Ariano Irpino, summit tra il commissario straordinario ed i commercianti: condiviso un documento unitario programmatico

Ariano Irpino, summit tra il commissario straordinario ed i commercianti: condiviso un documento unitario programmatico

12 Maggio 2020

Ariano Irpino, summit tra il commissario straordinario ed i commercianti: condiviso un documento unitario programmatico. La riunione si è tenuta via skype tra il commissario straordinario Silvana D’Agostino e le associazioni di categoria dei commercianti rappresentate da Manfredi D’Amato per la UCA, Lorenzo Lo Conte per Irpiniacom, Nicola Grasso per la Confcommercio e Alberto Pagliaro per il consorzio commerciale Naturale Ariano Centro.

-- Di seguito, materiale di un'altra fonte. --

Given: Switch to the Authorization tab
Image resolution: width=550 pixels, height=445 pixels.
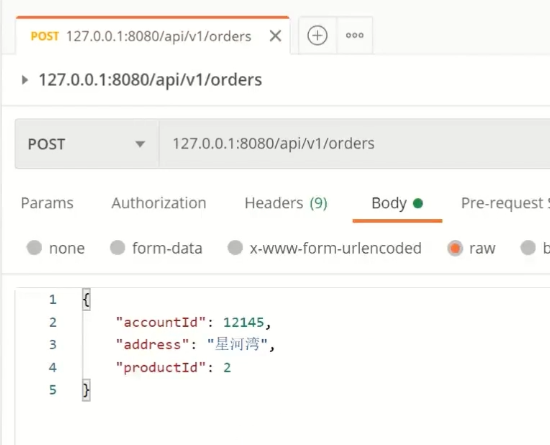Looking at the screenshot, I should 159,203.
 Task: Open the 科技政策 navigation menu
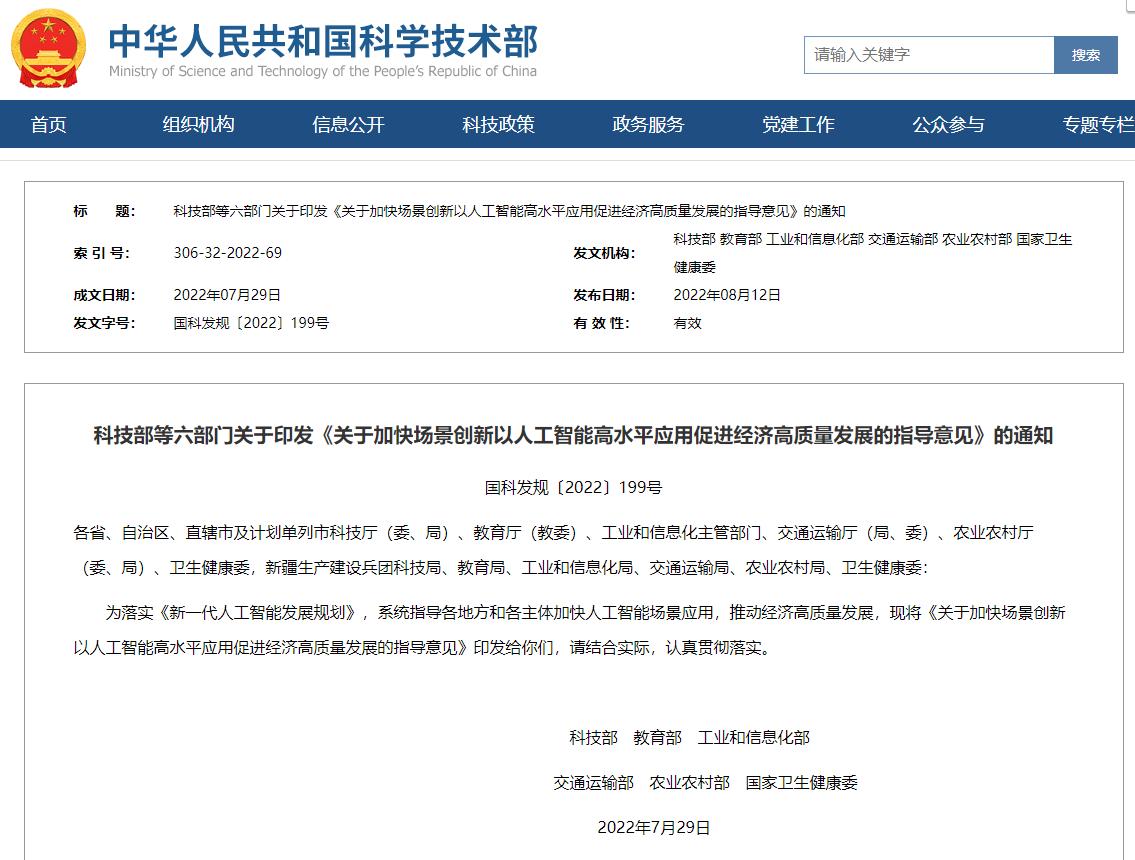pyautogui.click(x=500, y=124)
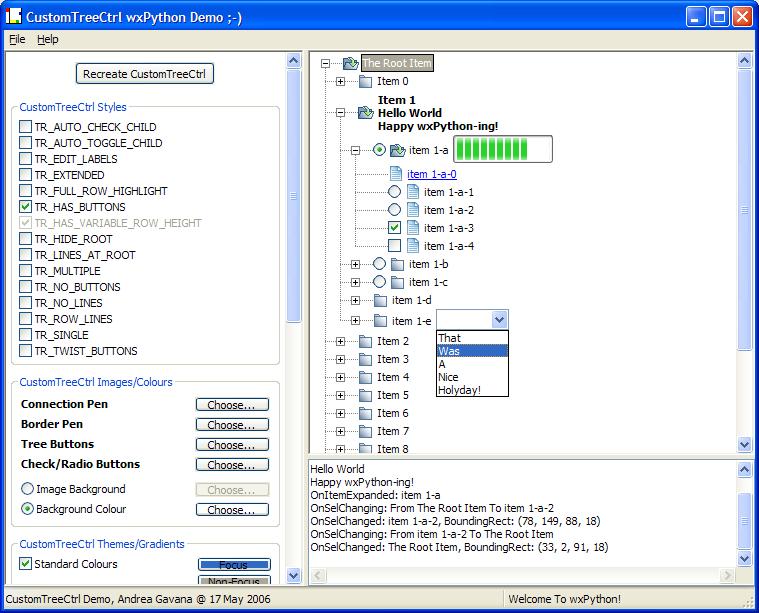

Ogni associazione di categoria ha illustrato la proposta formulata in merito alla ripresa delle attività commerciali del Tricolle in piena sicurezza.

Dopodiché, constata la condivisione reciproca delle iniziative portate al tavolo, si è convenuto di stilare un documento programmatico unitario da parte delle associazioni presenti che, in sintesi, prevede: l’abbattimento dei tributi comunali (TARI- IMU 2020), l’eliminazione del tasso di interessi del 4% previsto dal Regolamento Generale dell’Entrate in caso di rateizzazione di tributi arretrati, il trasferimento del mercato ortofrutticolo dal Calvario al parcheggio di Rione Valle, l’ abolizione della TOSAP, il differimento delle prossime scadenze delle rate di TARI al 30 settembre 2020, il condono fiscale con pagamento a saldo e stralcio dei tributi arretrati senza applicazione degli interessi, la destinazione dei risparmi di spesa derivanti dalla mancata realizzazione delle manifestazioni estive e culturali per aiuti alle imprese ed iniziative volte a favorire il decoro urbano e la mobilità dolce.

L’attenzione si è concentrata in particolare, inoltre, sulla possibilità di favorire il commercio all’aperto, la pedonalizzazione del centro storico, l’occupazione del suolo pubblico e di regolamentare gli orari di apertura e chiusura degli esercizi commerciali.

Dopo aver ascoltato le proposte delle associazioni di settore ci si è riservati di valutare la loro fattibilità in considerazione del quadro normativo di riferimento e delle necessarie risorse economico-finanziare da reperire dal bilancio comunale e/o dai trasferimenti dello Stato per la relativa copertura finanziaria.